28. oct., 2020

Bande dessinés

VANF ANTRANONKALA : Le Lucky Luke nouveau est arrivé !

 

Le dernier Lucky Luke, «Un cowboy dans le coton» (Jul au dessin, Achdé au scénario), sort ce vendredi 23 octobre 2020. Il était presque inévitable que la bande-annonce n’en ait que pour l’apparition d’un héros Noir : «C’est la première fois, en quelque 80 albums et 72 ans d’existence, que des personnages noirs décrochent un rôle principal dans un album de Lucky Luke» (RFI).  

Bass Reeves, qui apparaît en compagnie de Lucky Luke en page de couverture, est un personnage authentique : esclave marron, réfugié dans des tribus indiennes, avant d’être émancipé ; un as du six-coups qui devint le premier shérif adjoint noir à l’Ouest du Mississipi. 

À moins de s’exposer à des procès type «Tintin au Congo», il était certainement plus convenable d’ «éviter les traits caricaturaux et racistes que l’on pouvait trouver dans un album comme En remontant le Mississipi» (BFM.TV).  

Le «Poor Lonesome Cowboy» a été créé par le Belge Morris (Maurice de Bevere, 1923-2001) en 1946 et scénarisé par le Français René Goscinny (1926-1977) à partir des années 1950. Avec les Tintin, Gaston Lagaffe, Spirou, Achille Talon et Blueberry, «Le cowboy qui tire plus vite que son ombre» fit partie des BD dites «franco-belges» qui ont édifié mon enfance (Astérix des Français Goscinny et Uderzo appartient au même «genre franco-belge»). 
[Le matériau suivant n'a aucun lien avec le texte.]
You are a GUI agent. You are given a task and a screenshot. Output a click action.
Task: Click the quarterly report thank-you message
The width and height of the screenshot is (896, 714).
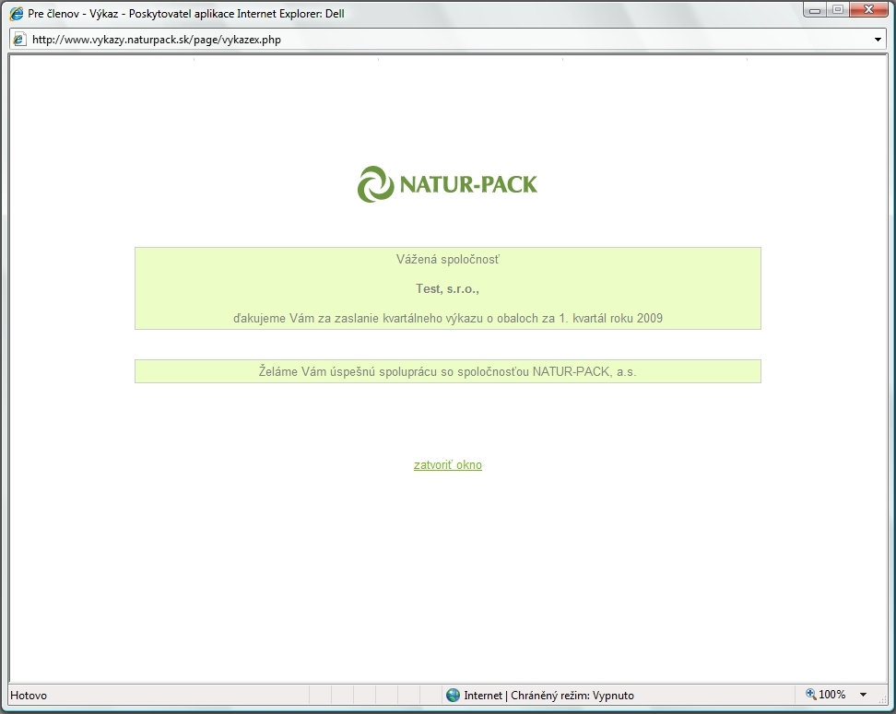pos(447,318)
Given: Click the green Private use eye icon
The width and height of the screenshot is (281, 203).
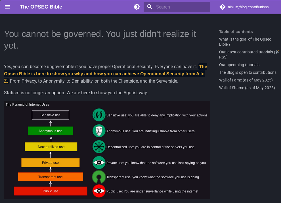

Les histoires de Lucky Luke commencent à l’époque de la guerre de Sécession pourtant les Afro-Américains, dont le maintien ou non en esclavage en fut le principal enjeu, n’étaient représentés que de manière marginale. Lucky Luke a évolué avec son temps. Le trait le plus marquant aura été la disparition de la cigarette (sur laquelle pourtant j’avais appris à dessiner) remplacée par un brin d’herbe. 
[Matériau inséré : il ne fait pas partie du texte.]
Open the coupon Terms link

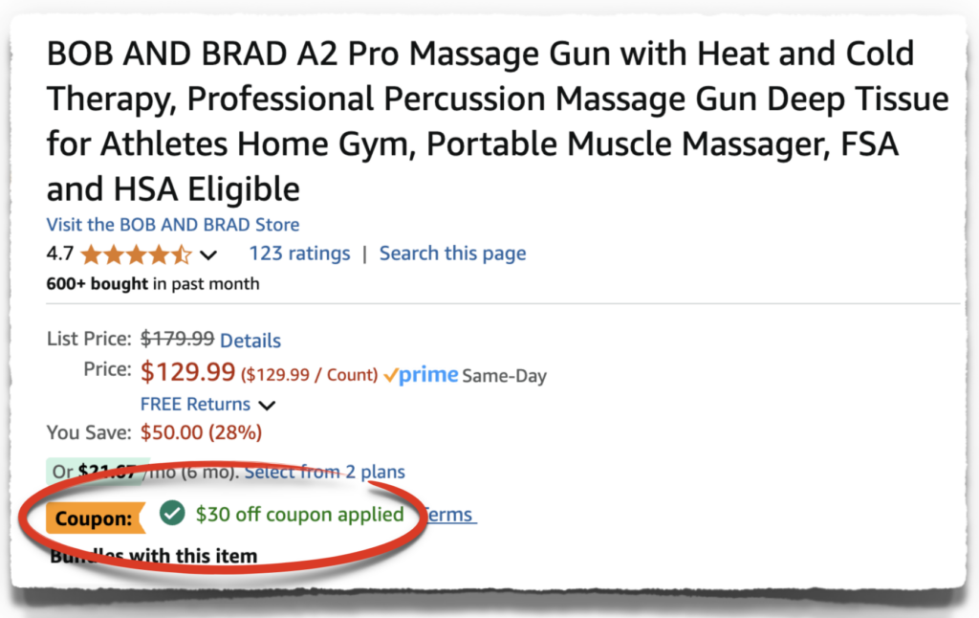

Dans un prochain album, et pourquoi pas sur la bataille de Little Bighorn (25-26 juin 1876), gagnée par Sitting Bull ou perdue par le lieutenant-colonel George Armstrong Cluster et ses 263 tuniques bleues, le langage des Amérindiens (Ugh !) sera sans doute moins télégraphique. Un autre album consacré aux Chinois qui seraient enfin autre chose que blanchisseurs. Sinon, une vraie BD historique mettant à l’honneur les Mexicains enfin réveillés de leur sempiternelle sieste à l’ombre du sombrero.